さて、この本の著者は、ジェームス・W・ヤング氏という方は、広告代理店の J・ウォルター・トンプムソンで、コピーライターとしてスタートし、同社の副社長にまで上りつめた人物。広告と言えば、アイデアとは切ってもきり離せない。その方がみずからの経験を基に生みだしたアイデアのつくり方がこの本の中にまとまっている。
今回は趣向をちょっと変えて、私がこの「アイデアのつくり方」をこんなステーショナリーで実践しています、というのをご紹介してみようと思う。そもそも私にとってアイデアを作るとはどんな時か。それは今皆さんお読みになっているこのコラムがまさにそう。一つの文具をまだ手にしたことのない読者の方々に、どんな表現で説明するのがわかりやすいか、というアイデアを日々練っている。

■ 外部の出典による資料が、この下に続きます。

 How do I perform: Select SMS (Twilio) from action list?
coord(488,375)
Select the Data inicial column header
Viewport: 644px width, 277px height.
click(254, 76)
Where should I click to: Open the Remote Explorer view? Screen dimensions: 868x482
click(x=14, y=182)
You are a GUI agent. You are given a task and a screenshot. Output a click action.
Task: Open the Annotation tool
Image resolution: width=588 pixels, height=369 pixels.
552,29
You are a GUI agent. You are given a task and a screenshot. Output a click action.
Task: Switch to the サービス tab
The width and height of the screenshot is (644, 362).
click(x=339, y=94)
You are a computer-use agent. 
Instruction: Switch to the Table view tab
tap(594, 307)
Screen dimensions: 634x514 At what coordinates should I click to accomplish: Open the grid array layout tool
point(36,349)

著者ヤング氏は、商品のコピーということだった。ひとつの商品の本質を短いまとめるというのは、全然レベルは違うけど、根本は同じようなものだと私は都合よく解釈している。
■「アイデアは既存の要素の組み合わせ」
まず、私がこの本を読んで、ハッとしたのが、「アイデアは既存の要素の新しい組み合わせ以外の何ものでもない。」という一文だ。アイデアというと、何か全く新しいものを生み出すそうとしがちだが、実はそうではなかったのだ。すでにあるもの同士を組み合わせてもそれはれっきとした新しいアイデアになる。本書でアイデアを作るのは、こう例えられている。「例えばフォードの車が、製造される方法と全く同じ一定の明確な方法に従うものだ。」その一定の方法のポイントは、
1.資料を集め、
2.心の中でこれらの資料をに手を加える。
3.いったんこの問題を全く放棄してしまう。
4.アイデアの誕生
5.そのアイデアを具体化、展開させる。
というもの。
文字にしてしまうと、なんだこんなことかと思ってしまう程だ。しかし、これを実際にやってみると、より深く感じられるようになる。では、私はそのそれぞれのステップでどんなステーショナリーを使っているか。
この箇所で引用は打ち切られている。